Article.
--------

Recently, Michael Burry (Michael Lewis’ book and film “The Big Short” featured Mr Burry)  has suggested that the Federal Reserve could unexpectedly reverse its course on a planned series of interest rate increases due to a phenomenon known as the “Bullwhip Effect”.

In this article, we explain what the “Bullwhip Effect” is and how it’ll affect the economic state as we know it.

-Your Local Bullwhip Team

A Logistics and Supply Chain Management term, the Bullwhip Effect refers to fluctuations of orders, parts, or inventory upstream in a supply chain (the manufacturer end), caused by interpretations of demand signals downstream (the end consumer).

A little more detail

The Bullwhip Effect can be caused by both over and under-estimations in demand. A little like the tail wagging the dog, if the customer demand was holding a whip, and raw materials suppliers were a dog. Hmmm…

Demand forecasting can be data-based, trend-based, or a combination of these and other variables. A little like weather predictions, they are the result of information, intelligence, and intentions, and are therefore never perfect.

A lack of visibility on inventory (in-stock, in transit, and on order), transportation delays, and lead time can contribute to the Bullwhip Effect, 

Because orders are usually based on demand forecasts, the fluctuations increase in severity the further upstream the orders are placed in the supply chain. 

Over-estimation can lead to costly inventory surpluses, while under-estimation leads to lost sales, and frustrated customers.

--------

Data for locating words and elements

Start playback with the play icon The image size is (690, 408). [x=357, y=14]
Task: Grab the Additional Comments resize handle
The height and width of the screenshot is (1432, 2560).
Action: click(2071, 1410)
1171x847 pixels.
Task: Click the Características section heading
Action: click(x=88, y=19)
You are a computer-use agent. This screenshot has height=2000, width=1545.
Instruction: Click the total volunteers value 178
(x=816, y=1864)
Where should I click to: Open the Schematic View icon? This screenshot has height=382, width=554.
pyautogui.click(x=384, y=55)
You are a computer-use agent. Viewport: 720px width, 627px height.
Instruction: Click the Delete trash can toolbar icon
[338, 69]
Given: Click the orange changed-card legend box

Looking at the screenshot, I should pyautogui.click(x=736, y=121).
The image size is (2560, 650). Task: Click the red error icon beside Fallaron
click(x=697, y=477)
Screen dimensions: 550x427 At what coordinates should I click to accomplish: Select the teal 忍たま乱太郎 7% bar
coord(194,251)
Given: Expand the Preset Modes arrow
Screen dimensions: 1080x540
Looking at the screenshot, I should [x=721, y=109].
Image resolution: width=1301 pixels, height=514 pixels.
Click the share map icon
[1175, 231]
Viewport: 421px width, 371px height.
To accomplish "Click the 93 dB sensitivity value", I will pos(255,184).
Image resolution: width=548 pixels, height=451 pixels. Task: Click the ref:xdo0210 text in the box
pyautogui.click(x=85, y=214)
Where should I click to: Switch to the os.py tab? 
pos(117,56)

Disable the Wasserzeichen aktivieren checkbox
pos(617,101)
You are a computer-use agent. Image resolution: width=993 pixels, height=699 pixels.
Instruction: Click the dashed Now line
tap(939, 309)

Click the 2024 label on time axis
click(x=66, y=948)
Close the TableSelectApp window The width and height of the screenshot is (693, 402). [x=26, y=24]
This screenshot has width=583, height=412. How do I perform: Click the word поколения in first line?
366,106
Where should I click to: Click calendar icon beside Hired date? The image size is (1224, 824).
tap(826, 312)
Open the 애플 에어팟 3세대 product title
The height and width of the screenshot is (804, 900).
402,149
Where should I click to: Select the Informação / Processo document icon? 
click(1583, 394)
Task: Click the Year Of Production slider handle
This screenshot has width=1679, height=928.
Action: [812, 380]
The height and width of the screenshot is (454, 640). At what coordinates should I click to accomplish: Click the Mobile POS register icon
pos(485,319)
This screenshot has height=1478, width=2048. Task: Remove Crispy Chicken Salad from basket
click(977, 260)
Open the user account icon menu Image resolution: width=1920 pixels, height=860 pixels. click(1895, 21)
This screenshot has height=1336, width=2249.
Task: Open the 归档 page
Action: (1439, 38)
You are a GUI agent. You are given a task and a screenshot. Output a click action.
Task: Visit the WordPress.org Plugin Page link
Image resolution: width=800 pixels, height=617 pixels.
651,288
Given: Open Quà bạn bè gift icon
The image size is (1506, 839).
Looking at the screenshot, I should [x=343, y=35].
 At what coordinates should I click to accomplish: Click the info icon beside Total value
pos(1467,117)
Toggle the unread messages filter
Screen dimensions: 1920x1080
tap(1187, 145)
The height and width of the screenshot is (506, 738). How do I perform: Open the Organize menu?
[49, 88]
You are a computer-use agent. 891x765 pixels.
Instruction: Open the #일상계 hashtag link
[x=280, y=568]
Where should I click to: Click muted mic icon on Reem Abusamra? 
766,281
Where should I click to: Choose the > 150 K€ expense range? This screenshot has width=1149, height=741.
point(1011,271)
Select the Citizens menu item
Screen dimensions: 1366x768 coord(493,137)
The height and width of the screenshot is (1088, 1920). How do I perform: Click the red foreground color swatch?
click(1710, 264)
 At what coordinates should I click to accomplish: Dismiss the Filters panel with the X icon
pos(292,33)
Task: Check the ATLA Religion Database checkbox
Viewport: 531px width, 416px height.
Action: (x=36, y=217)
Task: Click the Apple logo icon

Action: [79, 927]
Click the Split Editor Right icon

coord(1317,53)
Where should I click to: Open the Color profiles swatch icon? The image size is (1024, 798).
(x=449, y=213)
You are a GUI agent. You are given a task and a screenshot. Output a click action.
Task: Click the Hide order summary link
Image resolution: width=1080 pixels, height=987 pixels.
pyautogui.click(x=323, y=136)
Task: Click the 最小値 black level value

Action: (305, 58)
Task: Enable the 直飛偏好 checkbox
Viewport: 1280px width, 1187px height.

--------

Given task. Could you quote the Bullwhip Effect article above in full, word for word?

Problem solution.
Recently, Michael Burry (Michael Lewis’ book and film “The Big Short” featured Mr Burry)  has suggested that the Federal Reserve could unexpectedly reverse its course on a planned series of interest rate increases due to a phenomenon known as the “Bullwhip Effect”.

In this article, we explain what the “Bullwhip Effect” is and how it’ll affect the economic state as we know it.

-Your Local Bullwhip Team

A Logistics and Supply Chain Management term, the Bullwhip Effect refers to fluctuations of orders, parts, or inventory upstream in a supply chain (the manufacturer end), caused by interpretations of demand signals downstream (the end consumer).

A little more detail

The Bullwhip Effect can be caused by both over and under-estimations in demand. A little like the tail wagging the dog, if the customer demand was holding a whip, and raw materials suppliers were a dog. Hmmm…

Demand forecasting can be data-based, trend-based, or a combination of these and other variables. A little like weather predictions, they are the result of information, intelligence, and intentions, and are therefore never perfect.

A lack of visibility on inventory (in-stock, in transit, and on order), transportation delays, and lead time can contribute to the Bullwhip Effect, 

Because orders are usually based on demand forecasts, the fluctuations increase in severity the further upstream the orders are placed in the supply chain. 

Over-estimation can lead to costly inventory surpluses, while under-estimation leads to lost sales, and frustrated customers.